Afkortingen en definities

Afkortingenlijst

AGREE: Appraisal of Guidelines for Research & Evaluation

GOR: Gastro-oesofageale reflux

GORZ: Gastro-oesofageale refluxziekte

GRADE: Grading of Recommendations Assessment, Development and Evaluation

H2-antagonist: histamine-2-receptor antagonist

I-GERQ-R: infant gastroesophageal reflux questionnaire revised

PPI: proton pump inhibitor (protonpompremmer)

RR: relatief risico

QUADAS: Quality Assessment of Studies of Diagnostic Accuracy

95%CI: 95% betrouwbaarheidsinterval

 

Overzicht definities

  • Gastro-oesofageale reflux (GOR): terugvloed van maaginhoud in de slokdarm, vaak met regurgitatie. Reflux is een normaal fysiologisch proces dat verschillende keren per dag optreedt bij gezonde kinderen van alle leeftijden, meestal na de maaltijd.
  • Gastro-oesofageale GOR-ziekte (GORZ): GOR van maaginhoud die leidt tot hinderlijke klachten die het dagelijks leven beïnvloeden en/of complicaties zoals overmatig huilen, prikkelbaarheid, voedselweigering en groeivertraging.
  • Regurgitatie: spontaan, onvrijwillig terugvloeien van voeding uit de maag tot in de mond, meestal in de vorm van 'teruggeven'. Vooral in het eerste uur na de voeding.

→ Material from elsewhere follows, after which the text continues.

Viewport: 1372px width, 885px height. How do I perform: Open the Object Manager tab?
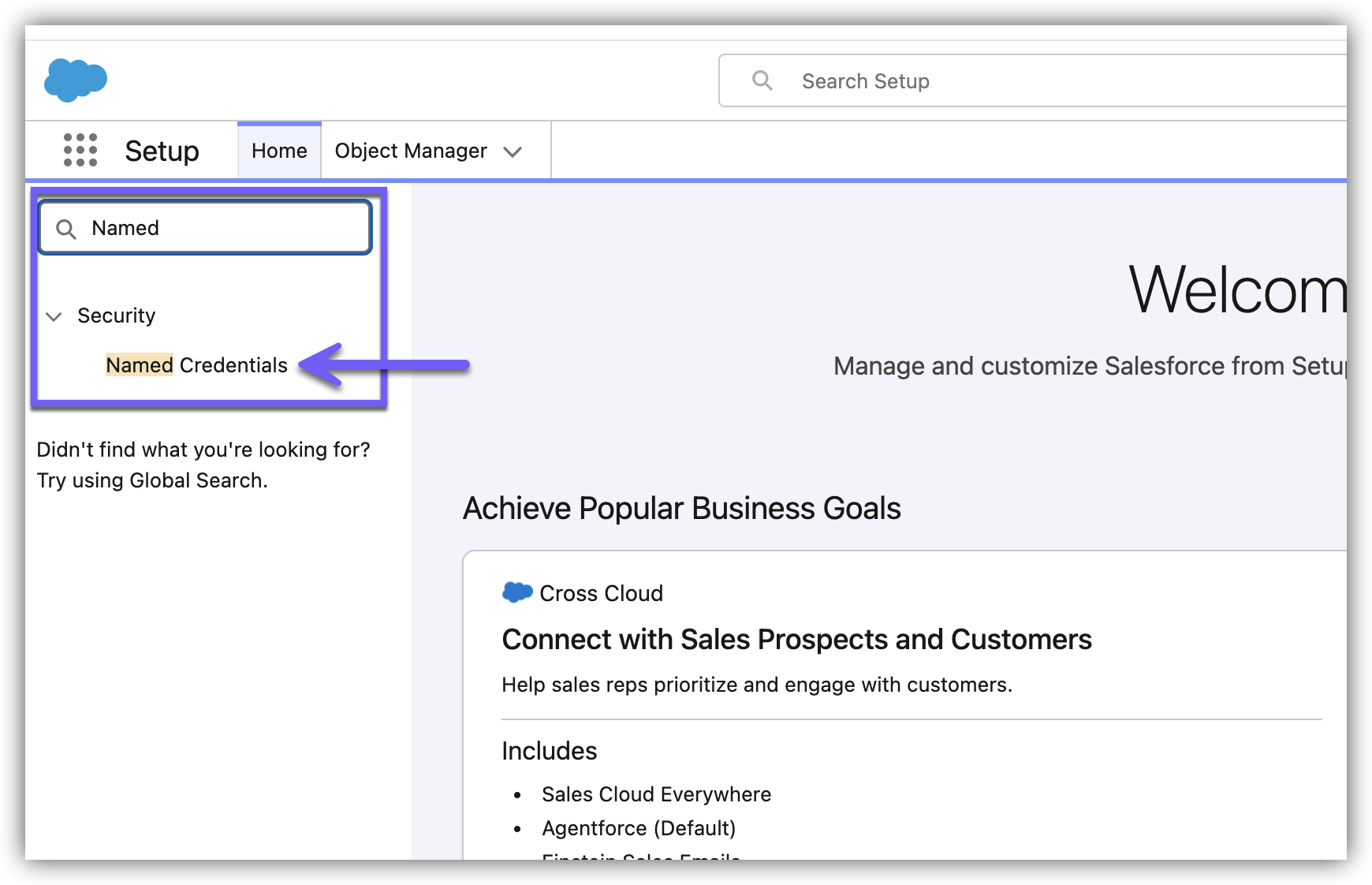click(410, 151)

Regurgitatie kost geen moeite, zoals bij braken wel het geval is.
  • Braken: krachtig uitspugen van maaginhoud nadat het braakcentrum is geactiveerd door een bepaalde trigger (zoals giftige stof, ziekte, evenwichtsorgaan of verhoogde druk in de hersenen). Vaak duidelijk voorafgegaan door een periode van misselijkheid, bleekheid, zweten en kokhalzen.
  • Ruminatie: vrijwillig, maar soms onbewust, omhoogwerken van voeding vanuit de maag tot in de mond. De voeding kan opnieuw worden gekauwd en doorgeslikt ofwel worden uitgespuugd.